5 reasons why the office is history
But what is the future of work in our digital age of always-on connectivity? Can the old office survive or will we all soon work from home and rarely even meet our fellow workers?
Here are five reasons we believe that the 20th century office is history.
1. We now carry our smart devices everywhere we go. By 2020, Ericsson research predicts there will be 50 billion connected devices in the world. And many of these networked devices -- like self-driving cars or Google Glasses -- will be so smart to create what the futurist Kevin Ashton calls an "Internet of Things".
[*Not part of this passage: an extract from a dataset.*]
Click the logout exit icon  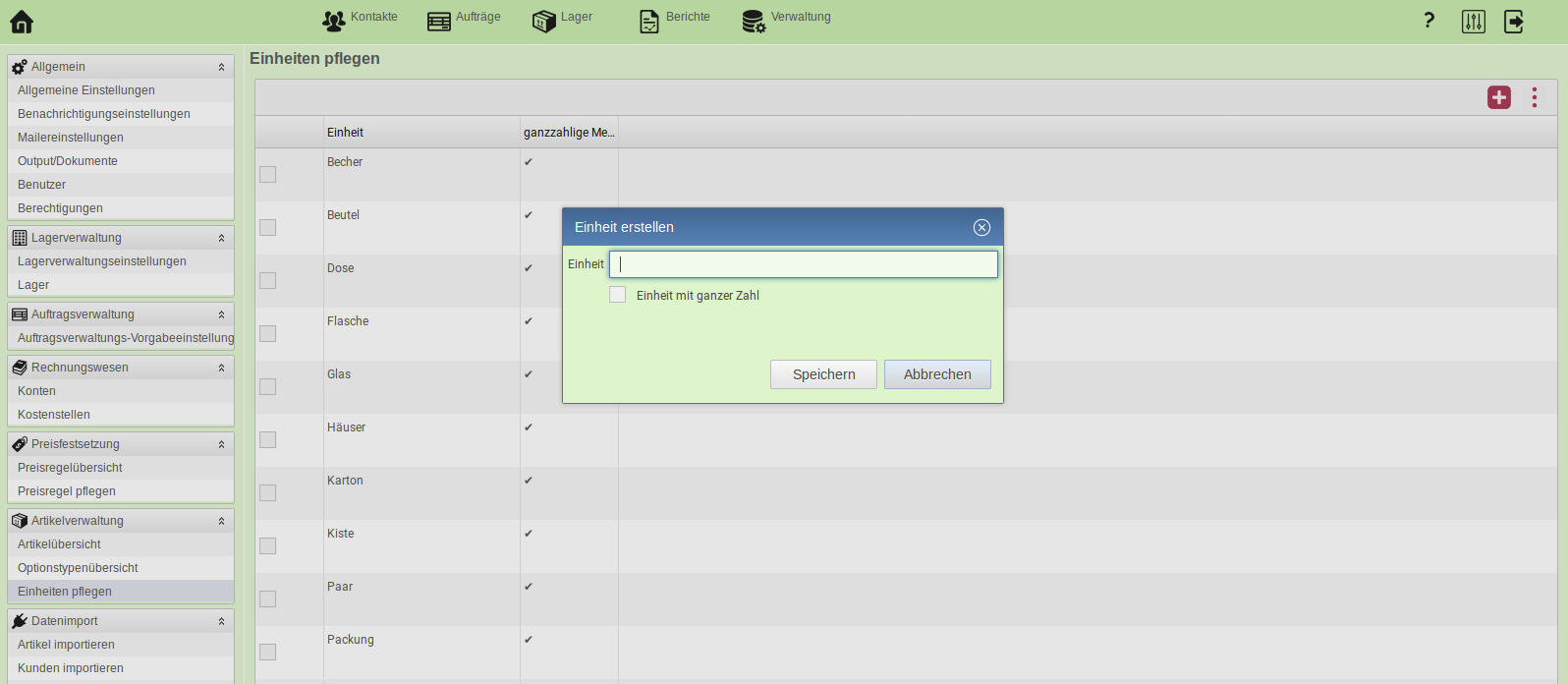point(1514,22)
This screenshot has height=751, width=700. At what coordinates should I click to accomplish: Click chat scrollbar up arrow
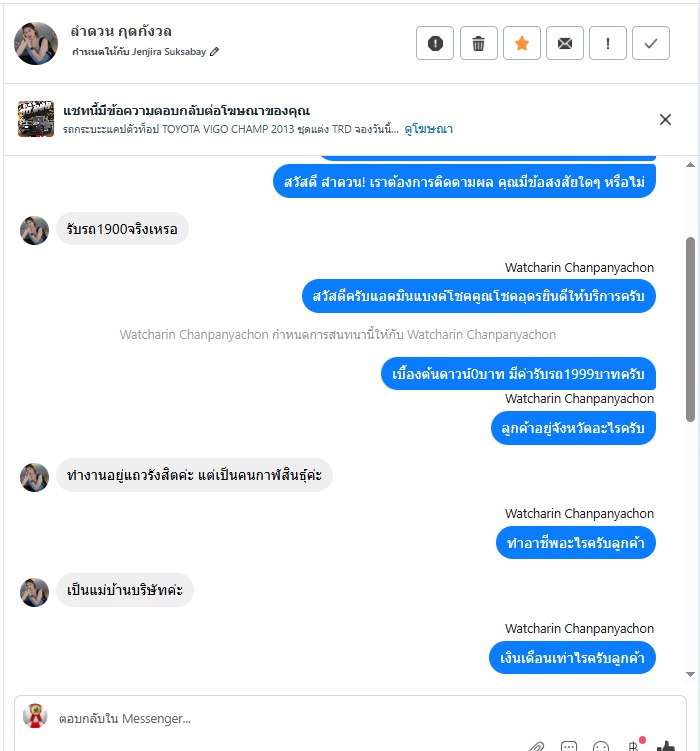tap(690, 165)
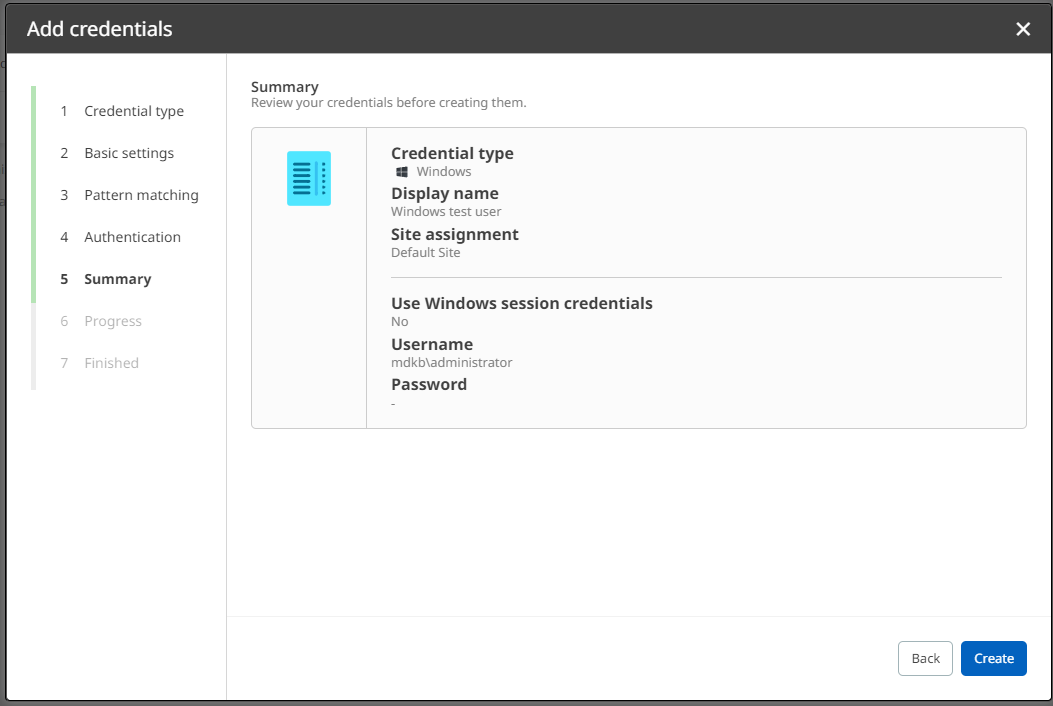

But what about a smart office?
The problem with the physically fixed office is that it is, by definition, dumb. The traditional downtown office isn't flexible, adaptable or, above all, mobile. It's increasingly an archaic leftover of industrial society in today's hyper-connected, infinitely mobile world, CNN reports.
In today's networked age, we no longer need to travel to work. Instead, work travels with us wherever we go.
Anything that can be done in the office can be just as easily done on our smartphones, tablets and laptops. That local coffee house or the wi-fi enabled plane or the smart car or, above all, the connected home, are now at least as productive and collaborative a working environment as any traditional office.
This fundamental change in the nature of work is brilliantly captured in an illuminating new book by Scott Berkun entitled: «The Year Without Pants: WorldPress.com and the Future of Work". Berkun spends a year working at the blogging software company WordPress in which everybody works remotely and there are no schedules, few meetings and even fewer rules. As more and more work from home, Berkun concludes, none of us will need to wear pants in the future.
The very nature of work is radically changing too. As more and more of us are self-employed in what Daniel Pink calls «The Free Agent Nation", work can no longer be marginalized in a nine-to-five office. And work -- as the Richard Florida argues in "The Rise of the Creative Class" -- is increasingly dependent on creativity rather than obeying the orders of a boss within a hierarchical organization.